Questions on the material:
[1] In the passage on the ecological reason for not eating meat, after which two foreign invasions did the nonvegetarian diet spread among Hindus?
[2] Pick up the passage on the ecological reason for not eating meat after its final sentence and keep writing it.

5. THE ECOLOGICAL REASON
Planet earth is suffering. In large measure, the escalating loss of species, destruction of ancient rainforests to create pasture lands for livestock, loss of topsoils and the consequent increase of water impurities and air pollution have all been traced to the single fact of meat in the human diet. No decision that we can make as individuals or as a race can have such a dramatic effect on the improvement of our planetary ecology as the decision to not eat meat.
The book Food for the Spirit, Vegetarianism and the World Religions, observes, "Despite popular knowledge of meat eating's adverse effects, the nonvegetarian diet became increasingly widespread among Hindus after the two major invasions by foreign powers, first the Muslims and later the British. With them came the desire to be 'civilized,' to eat as did the saheeb. Those actually trained in Vedic knowledge, however, never adopted a meat-oriented diet, and the pious Hindu still observes vegetarian principles as a matter of religious duty.

Provided material:
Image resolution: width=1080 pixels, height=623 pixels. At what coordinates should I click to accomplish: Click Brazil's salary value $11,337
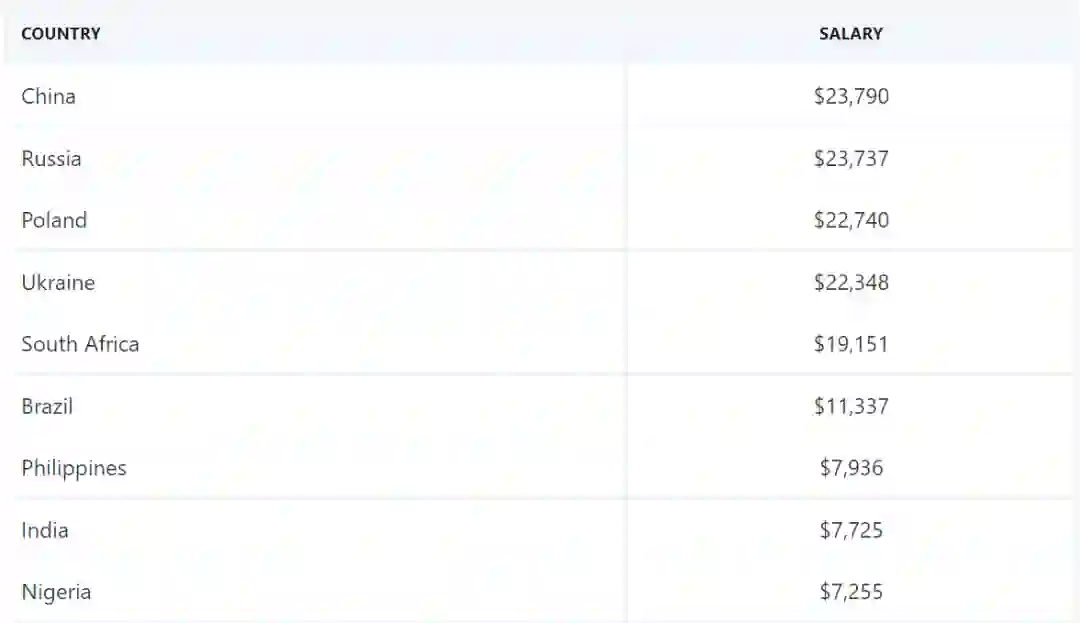[851, 407]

Answers for the tasks:
[1] The Muslim invasion and, later, the British invasion.

[2]
"That vegetarianism has always been widespread in India is clear from the earliest Vedic texts. This was observed by the ancient traveler Megasthenes and also by Fa-hsien, a Chinese Buddhist monk who, in the fifth century, traveled to India in order to obtain authentic copies of the scriptures.
"These scriptures unambiguously support the meatless way of life. In the Mahabharata, for instance, the great warrior Bhishma explains to Yudhishtira, eldest of the Pandava prices, that the meat of animals is like the flesh of one's won son. Similarly, the Manusmriti declares that one should 'refrain from eating all kinds of meat,' for such eating involves killing and leads to Karmic bondage (bandha) [5.49]. Elsewhere in the Vedic literature, the last of the great Vedic kings, Maharaja Parikshit, is quoted as saying that 'only the animal-killer cannot relish the message of the Absolute Truth [Shrimad Bhagavatam 10.14].'"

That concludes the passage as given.